> **Assigned task**:
Please reproduce the whole flood detection text below word for word.
___ Study text ___
Detecting Floods
Flash floods tend to be associated with many types of convection, all capable of producing excessive rainfall amounts over a particular area, so detection remains a challenge. Sometimes a flash flood threat is overshadowed by other severe weather events happening at the same time.
The key to detecting flash flood producing rainfall is determining the location, areal extent, and time duration of the most intense rainfall cores associated with MCS's. The main tools used to detect heavy rainfall signatures associated with flash floods are satellite, lightning observing systems, radar, and rain gauges.
Satellite evidence
Satellite imagery can indicate the presence of larger and smaller-scale systems associated with heavy rainfall. It clearly indicates the organization of larger features associated with Mesoscale Convective Systems, and also aids in estimating rainfall using IR-based cloud-top temperatures.
Lightning detection evidence
Lightning detection systems can indicate the presence of deep moist convection, which can help detect SOME potential flash flooding situations. The heaviest rainfall seems to occur where the lighting strikes are most intense.
Radar evidence
WSR-88D radars graphically display precipitation on a map. Radar can show the location of the intense rainfall cores associated with deep moist convection, and estimate the duration of rainfall. Radar can also track the evolution of convective systems over time. Forecasters are able to watch existing cells intensify, and see when new cells begin to develop aloft. Animation of radar provides specific information on the movement of convective systems and helps in the assessment of the flash flood threat.
___ Extracted information ___
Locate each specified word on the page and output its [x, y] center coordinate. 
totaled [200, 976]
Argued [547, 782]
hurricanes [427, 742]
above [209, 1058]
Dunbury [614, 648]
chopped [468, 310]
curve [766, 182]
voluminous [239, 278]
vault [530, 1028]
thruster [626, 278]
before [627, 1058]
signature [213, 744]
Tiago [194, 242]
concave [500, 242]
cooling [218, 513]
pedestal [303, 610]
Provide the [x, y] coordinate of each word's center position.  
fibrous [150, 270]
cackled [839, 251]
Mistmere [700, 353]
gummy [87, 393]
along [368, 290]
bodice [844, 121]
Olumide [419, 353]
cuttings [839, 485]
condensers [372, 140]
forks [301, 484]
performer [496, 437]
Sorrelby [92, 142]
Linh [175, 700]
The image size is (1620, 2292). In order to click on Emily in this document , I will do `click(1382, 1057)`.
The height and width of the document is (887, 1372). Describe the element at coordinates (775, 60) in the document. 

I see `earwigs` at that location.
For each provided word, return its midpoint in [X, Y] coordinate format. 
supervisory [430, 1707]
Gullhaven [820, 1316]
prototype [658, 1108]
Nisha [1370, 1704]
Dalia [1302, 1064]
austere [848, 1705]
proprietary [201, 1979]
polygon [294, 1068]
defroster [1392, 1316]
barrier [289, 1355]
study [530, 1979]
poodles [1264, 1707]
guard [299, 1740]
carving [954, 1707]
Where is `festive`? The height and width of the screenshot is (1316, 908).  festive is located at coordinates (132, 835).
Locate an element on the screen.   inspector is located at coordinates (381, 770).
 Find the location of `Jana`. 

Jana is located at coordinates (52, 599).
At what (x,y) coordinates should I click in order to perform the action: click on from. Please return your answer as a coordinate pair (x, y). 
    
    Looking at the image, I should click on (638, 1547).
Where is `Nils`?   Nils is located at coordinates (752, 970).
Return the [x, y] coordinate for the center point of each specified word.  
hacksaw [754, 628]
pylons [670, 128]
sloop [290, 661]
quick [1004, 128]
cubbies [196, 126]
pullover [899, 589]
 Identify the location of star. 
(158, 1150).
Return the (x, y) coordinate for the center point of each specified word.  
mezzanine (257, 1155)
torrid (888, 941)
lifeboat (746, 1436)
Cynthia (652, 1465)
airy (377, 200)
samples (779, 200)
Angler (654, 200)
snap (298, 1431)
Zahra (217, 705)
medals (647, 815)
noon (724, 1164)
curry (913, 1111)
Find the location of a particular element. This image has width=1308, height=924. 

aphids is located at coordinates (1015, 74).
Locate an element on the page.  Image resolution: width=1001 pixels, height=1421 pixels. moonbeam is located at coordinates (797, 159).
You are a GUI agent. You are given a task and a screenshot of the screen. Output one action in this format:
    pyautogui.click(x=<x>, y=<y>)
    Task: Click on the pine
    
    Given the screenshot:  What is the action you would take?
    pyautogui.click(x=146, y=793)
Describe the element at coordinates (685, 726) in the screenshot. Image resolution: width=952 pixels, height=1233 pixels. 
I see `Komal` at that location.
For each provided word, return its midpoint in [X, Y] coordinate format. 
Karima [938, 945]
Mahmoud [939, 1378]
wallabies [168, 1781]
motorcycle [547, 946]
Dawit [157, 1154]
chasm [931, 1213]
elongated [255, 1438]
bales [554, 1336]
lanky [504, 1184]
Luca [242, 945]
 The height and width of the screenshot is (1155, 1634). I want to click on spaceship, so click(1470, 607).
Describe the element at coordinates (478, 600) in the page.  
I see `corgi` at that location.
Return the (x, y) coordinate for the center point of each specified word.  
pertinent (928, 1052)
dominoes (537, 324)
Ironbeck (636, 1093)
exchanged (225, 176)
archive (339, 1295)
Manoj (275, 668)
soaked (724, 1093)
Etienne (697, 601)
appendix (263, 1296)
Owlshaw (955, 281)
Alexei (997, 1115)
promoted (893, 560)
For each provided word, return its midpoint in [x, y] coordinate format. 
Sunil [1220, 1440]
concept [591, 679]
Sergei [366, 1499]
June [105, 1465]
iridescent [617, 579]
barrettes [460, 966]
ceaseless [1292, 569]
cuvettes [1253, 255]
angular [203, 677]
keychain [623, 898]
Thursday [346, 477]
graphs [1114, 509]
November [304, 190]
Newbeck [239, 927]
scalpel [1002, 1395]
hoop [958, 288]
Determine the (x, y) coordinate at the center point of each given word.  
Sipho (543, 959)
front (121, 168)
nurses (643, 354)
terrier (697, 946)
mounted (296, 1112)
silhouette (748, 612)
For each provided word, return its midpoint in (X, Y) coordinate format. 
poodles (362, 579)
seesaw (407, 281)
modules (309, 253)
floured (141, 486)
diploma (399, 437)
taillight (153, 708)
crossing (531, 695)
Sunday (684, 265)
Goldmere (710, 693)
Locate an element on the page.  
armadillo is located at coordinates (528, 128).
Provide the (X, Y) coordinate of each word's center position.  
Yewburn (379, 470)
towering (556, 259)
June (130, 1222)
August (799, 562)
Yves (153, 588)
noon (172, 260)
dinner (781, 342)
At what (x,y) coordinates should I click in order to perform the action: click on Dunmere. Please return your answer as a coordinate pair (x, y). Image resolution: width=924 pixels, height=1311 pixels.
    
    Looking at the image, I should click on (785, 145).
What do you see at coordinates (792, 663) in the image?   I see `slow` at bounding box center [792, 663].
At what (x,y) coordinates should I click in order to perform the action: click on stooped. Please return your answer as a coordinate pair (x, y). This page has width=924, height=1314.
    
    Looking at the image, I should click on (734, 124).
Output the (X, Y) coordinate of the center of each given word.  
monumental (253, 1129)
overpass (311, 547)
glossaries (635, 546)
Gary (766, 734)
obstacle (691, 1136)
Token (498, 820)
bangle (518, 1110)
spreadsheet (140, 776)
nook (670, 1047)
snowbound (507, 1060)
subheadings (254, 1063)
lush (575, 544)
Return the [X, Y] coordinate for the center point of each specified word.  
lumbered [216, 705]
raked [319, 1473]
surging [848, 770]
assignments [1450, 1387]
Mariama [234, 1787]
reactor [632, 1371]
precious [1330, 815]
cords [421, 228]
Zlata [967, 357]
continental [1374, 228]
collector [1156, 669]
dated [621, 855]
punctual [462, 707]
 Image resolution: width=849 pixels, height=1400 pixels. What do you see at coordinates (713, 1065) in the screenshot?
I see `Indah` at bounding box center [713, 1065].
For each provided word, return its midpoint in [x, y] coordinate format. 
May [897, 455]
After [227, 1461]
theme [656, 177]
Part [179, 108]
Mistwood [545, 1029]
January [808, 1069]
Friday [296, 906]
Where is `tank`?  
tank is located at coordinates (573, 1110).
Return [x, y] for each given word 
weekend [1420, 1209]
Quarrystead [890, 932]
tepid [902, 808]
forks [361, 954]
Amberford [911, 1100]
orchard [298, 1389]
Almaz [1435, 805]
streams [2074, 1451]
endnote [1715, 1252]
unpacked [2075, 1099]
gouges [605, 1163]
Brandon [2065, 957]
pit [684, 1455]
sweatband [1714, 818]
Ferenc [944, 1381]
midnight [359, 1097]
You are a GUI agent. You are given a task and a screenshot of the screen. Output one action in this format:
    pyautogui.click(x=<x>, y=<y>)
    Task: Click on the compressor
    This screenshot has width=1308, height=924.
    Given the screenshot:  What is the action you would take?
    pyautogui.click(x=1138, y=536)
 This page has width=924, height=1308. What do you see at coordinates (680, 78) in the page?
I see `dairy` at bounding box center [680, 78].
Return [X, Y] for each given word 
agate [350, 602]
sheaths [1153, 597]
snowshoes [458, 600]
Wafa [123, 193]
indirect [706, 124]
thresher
___
> **Task result**:
Detecting Floods
Flash floods tend to be associated with many types of convection, all capable of producing excessive rainfall amounts over a particular area, so detection remains a challenge. Sometimes a flash flood threat is overshadowed by other severe weather events happening at the same time.
The key to detecting flash flood producing rainfall is determining the location, areal extent, and time duration of the most intense rainfall cores associated with MCS's. The main tools used to detect heavy rainfall signatures associated with flash floods are satellite, lightning observing systems, radar, and rain gauges.
Satellite evidence
Satellite imagery can indicate the presence of larger and smaller-scale systems associated with heavy rainfall. It clearly indicates the organization of larger features associated with Mesoscale Convective Systems, and also aids in estimating rainfall using IR-based cloud-top temperatures.
Lightning detection evidence
Lightning detection systems can indicate the presence of deep moist convection, which can help detect SOME potential flash flooding situations. The heaviest rainfall seems to occur where the lighting strikes are most intense.
Radar evidence
WSR-88D radars graphically display precipitation on a map. Radar can show the location of the intense rainfall cores associated with deep moist convection, and estimate the duration of rainfall. Radar can also track the evolution of convective systems over time. Forecasters are able to watch existing cells intensify, and see when new cells begin to develop aloft. Animation of radar provides specific information on the movement of convective systems and helps in the assessment of the flash flood threat.